Accutane Aids Design of Drugs for Macular Degeneration

July 19, 2004 | A version of this story appeared in Volume 82, Issue 29

Accutane (13-cis-retinoic acid) is used to treat severe, scarring acne, but it can also cause vision problems. New work shows that this unfortunate side effect is caused by 13-cis-retinoic acid inhibiting the vision cycle protein RPE65.

The identification of Accutane's precise molecular target in the eye will facilitate the design of drugs that partially inhibit the vision cycle, according to professor of biological chemistry and molecular pharmacology Robert R. Rando of Harvard Medical School. Such drugs might make much-needed treatments for certain forms of macular and retinal degenerative diseases, he adds.

Although 13-cis-retinoic acid had previously been shown to inhibit the vision cycle, its primary protein target has remained elusive. Now, Rando and postdoc Deviprasad R. Gollapalli have used a quantitative fluorescence binding assay to demonstrate that 13-cis-retinoic acid's vision target is RPE65 [Proc. Natl. Acad. Sci. USA,101, 10030 (2004)].

RPE65 plays a crucial rate-limiting role in the vision cycle. The protein chaperones a highly hydrophobic cycle intermediate (all-trans-retinyl esters) to the next enzyme in the cycle. Accutane binds RPE65 with nanomolar affinity and competes with all-trans-retinyl esters binding to the protein, Rando and Gollapalli find. This competition inhibits processing of all-trans-retinyl esters into the rhodopsin chromophore that's required for vision.
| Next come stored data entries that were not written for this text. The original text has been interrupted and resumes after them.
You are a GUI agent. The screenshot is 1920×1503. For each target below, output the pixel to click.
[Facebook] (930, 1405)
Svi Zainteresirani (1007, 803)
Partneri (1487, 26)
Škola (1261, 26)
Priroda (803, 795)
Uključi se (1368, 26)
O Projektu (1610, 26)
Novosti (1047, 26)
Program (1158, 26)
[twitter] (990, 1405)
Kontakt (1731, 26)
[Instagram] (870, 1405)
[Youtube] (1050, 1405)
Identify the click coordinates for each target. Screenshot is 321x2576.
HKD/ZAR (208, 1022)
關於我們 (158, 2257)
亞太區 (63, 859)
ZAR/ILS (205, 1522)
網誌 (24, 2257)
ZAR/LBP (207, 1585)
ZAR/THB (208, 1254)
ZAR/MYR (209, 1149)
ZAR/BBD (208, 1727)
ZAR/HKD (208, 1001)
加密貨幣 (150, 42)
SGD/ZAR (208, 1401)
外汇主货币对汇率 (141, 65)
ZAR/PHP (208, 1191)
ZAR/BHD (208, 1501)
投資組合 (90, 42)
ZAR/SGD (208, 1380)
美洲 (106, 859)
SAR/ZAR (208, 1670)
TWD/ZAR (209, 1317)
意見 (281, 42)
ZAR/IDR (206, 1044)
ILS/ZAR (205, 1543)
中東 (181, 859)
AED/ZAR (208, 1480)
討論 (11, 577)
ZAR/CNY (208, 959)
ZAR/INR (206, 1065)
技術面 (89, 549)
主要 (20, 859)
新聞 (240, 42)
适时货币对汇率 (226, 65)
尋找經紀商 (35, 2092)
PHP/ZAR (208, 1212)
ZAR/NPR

As a consequence, some patients taking Accutane find it difficult to see in low-light situations, a condition known as night blindness.

Rando hopes to use 13-cis-retinoic acid as a starting point to design molecules that partially inhibit the vision cycle. He notes that a number of macular and retinal degenerative diseases are caused by the formation of highly toxic by-products from chemically reactive vision cycle intermediates. For instance, highly reactive all-trans-retinal can combine with the common membrane lipid phosphatidyl ethanolamine to produce A2E, an accumulation of which is associated with Stargardt's disease, a hereditary kind of macular degeneration.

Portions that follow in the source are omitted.